Emeritus Professor (Computer Science), The University of Waikato
Specialization: Programming by example, text compression, machine learning, data mining, digital libraries, interactive systems.
Title: Big data, deep learning, and Weka
Abstract: When is data “big”? We examine this question with reference to the popular Weka interactive data mining system. The widely used Explorer interface is limited by the fact that datasets must fit into main memory. However, Weka also has facilities that transcend this limitation and can learn from effectively unlimited datasets – which requires machine learning methods that operate incrementally, in one pass through the data. Weka includes incremental implementations of standard classifiers. Its Knowledge Flow and command line interfaces can be used on datasets of any size. Moa, Weka’s big sister, is expressly designed to work on unlimited data streams, and includes suitable data generators and evaluation methods. Distributed Weka allows Weka to operate on multiprocessor clusters based on either the Hadoop or Spark architectures. We also survey what has been called the “deep learning renaissance”: the application of high capacity networks to overwhelmingly large quantities of data, particularly in areas of image recognition, face recognition, and language processing. High-speed GPU implementations are critical to the success of these techniques. Weka supports deep learning with a classifier that applies Deeplearning4j, an open source program library that includes distributed parallel versions – and the ability to operate on a GPU. This Weka facility is unique in that you can train a deep learning network without writing code. The aim is to defy the Oxford English Dictionary’s definition of big data as “data of a very large size, typically to the extent that its manipulation and management present significant logistical challenges.”
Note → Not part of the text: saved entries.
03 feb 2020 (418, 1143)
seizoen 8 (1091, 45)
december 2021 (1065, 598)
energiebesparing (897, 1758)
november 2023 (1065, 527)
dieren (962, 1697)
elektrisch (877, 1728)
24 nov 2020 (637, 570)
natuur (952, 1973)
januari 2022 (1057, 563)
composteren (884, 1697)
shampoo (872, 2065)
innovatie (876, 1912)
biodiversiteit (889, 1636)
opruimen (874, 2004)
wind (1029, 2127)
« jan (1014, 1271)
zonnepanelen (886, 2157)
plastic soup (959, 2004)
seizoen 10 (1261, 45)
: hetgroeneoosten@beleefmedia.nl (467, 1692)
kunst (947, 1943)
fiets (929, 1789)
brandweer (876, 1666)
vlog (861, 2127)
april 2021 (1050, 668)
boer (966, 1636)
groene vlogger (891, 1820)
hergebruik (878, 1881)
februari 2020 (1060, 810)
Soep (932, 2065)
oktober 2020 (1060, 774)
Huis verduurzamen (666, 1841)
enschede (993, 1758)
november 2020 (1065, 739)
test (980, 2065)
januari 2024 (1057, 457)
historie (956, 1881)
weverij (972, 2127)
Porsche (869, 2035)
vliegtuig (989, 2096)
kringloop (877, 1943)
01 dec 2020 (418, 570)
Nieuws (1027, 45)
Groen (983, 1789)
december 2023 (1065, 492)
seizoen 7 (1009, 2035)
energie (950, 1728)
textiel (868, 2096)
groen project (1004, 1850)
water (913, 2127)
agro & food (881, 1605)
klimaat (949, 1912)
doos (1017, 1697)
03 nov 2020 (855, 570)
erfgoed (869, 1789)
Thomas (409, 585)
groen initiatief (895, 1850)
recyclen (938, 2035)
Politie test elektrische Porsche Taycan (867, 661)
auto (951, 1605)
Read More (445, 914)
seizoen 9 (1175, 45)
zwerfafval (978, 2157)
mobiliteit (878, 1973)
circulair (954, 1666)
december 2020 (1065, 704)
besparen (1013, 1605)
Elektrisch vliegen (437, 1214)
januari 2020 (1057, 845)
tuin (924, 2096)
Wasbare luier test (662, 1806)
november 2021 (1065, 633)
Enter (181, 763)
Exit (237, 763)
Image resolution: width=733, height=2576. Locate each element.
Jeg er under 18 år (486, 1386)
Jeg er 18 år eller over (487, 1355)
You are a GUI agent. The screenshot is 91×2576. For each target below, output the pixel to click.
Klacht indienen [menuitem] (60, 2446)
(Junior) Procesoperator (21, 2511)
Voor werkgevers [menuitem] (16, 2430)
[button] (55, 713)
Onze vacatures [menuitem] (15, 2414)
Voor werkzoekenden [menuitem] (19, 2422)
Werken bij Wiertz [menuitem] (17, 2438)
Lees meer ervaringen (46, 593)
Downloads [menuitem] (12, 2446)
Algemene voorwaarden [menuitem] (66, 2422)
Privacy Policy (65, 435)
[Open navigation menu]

Biography: Ian H. Witten is a computer scientist at the University of Waikato, New Zealand. He is a Chartered Engineer with the Institute of Electrical Engineers in London who graduated from the University of Cambridge with a BA and MA (First Class Honours) in mathematics in 1969 and an M.Sc. in mathematics and computer science from the University of Calgary, where he was a Commonwealth Scholar, in 1970. He received his Ph.D., Learning to Control in 1976 from the University of Essex, England (Electrical Engineering Science). Witten is a co-creator of the Sequitur algorithm and original creator of the WEKA software package for data mining. Witten is a Fellow of the Royal Society of New Zealand and a recipient of the Hector Memorial Medal which was awarded to him in 2005.